Conhecendo a Ataxia de Friedreich
O que é
É uma das formas de ataxia hereditária que existem. Nesse caso a herança genética é autossômica recessiva, ou seja, é necessário que dois pais (um pai e uma mãe) portadores da mutação, mas que não tem os sintomas tenha um filho que apresente a mutação vinda de ambos os lados (paterno e materno) para ser doente. O risco de um casal de portadores de ter um filho doente é de 25%.
Causa
É uma doença genética com mutação no gene que codifica a proteína Frataxina. A doença atinge ambos os sexos.
Sintomas
A doença em geral tem início na infância ou adolescência (mas pode em alguns casos mais raros começar mais tarde na vida) e leva a incoordenação motora progressiva, ou seja, progressivamente vão aparecendo dificuldades para andar, para pegar objetos, para engolir (engasgos pela incoordenação dos movimentos do engolir), dificuldade para a fala. Além disso, existem alguns sintomas que não são neurológicos como uma maior predisposição para o diabetes, problemas cardíacos e alterações na coluna vertebral.

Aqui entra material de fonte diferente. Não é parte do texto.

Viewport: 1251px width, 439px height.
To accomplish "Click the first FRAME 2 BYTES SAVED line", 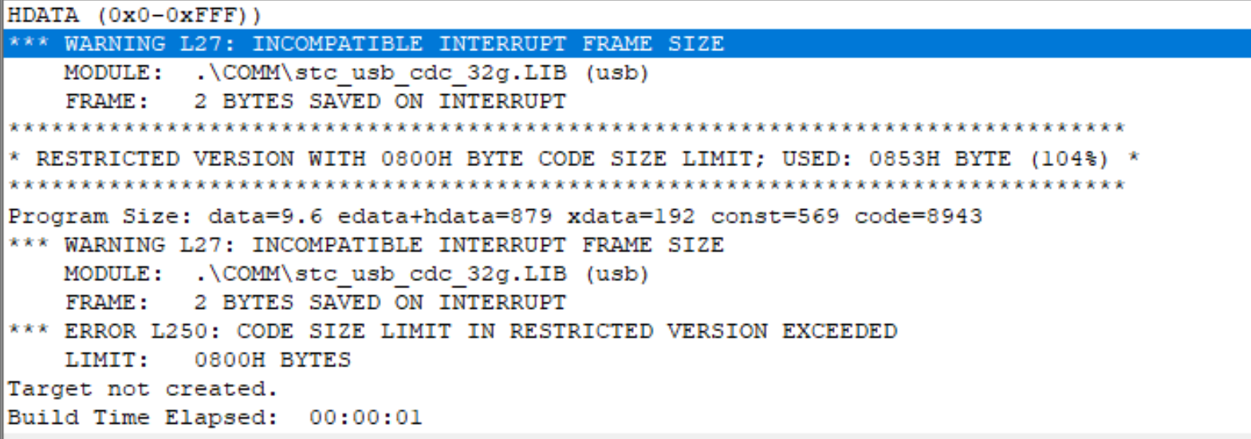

Prevenção, diagnóstico e importância do diagnóstico precoce
Por ser uma doença genética não existe prevenção da doença, mas sim a prevenção das complicações da doença, ou seja, fisioterapia, tratamento fonoaudiológico, monitorização da glicose no sangue e exames para identificar as alterações cardíacas de coluna o mais precocemente possível para tratar adequadamente. O diagnostico inicial é baseado em critérios clínicos, porém a confirmação se dá através de testes moleculares.
Tratamento
A doença não tem cura, mas as complicações não neurológicas como o diabetes, alteração cardíaca e de coluna podem ser controladas. Existem também várias drogas que têm sido testadas e parecem ter algum efeito nos sintomas neurológicos, daí a necessidade de maior rapidez no diagnóstico para que sejam tomadas medidas médicas importantes para conter a evolução da doença e tratar suas complicações mais graves.
O tratamento deve ser feito por neurologista em conjunto com médicos de outras especialidades como endocrinologista, cardiologista e ortopedista, além de profissionais de fisioterapia e fonoaudiologia.
Estatísticas
Ataxia de Friedreich é a forma de ataxia hereditária mais freqüente e a estimativa é de que sua prevalência seja 1:30. 000 a 1:50.000 casos no mundo todo.
Fonte: Iscia Lopes Cendes, médica geneticista e professora da Faculdade de Ciências Médicas da Universidade de Campinas (Unicamp).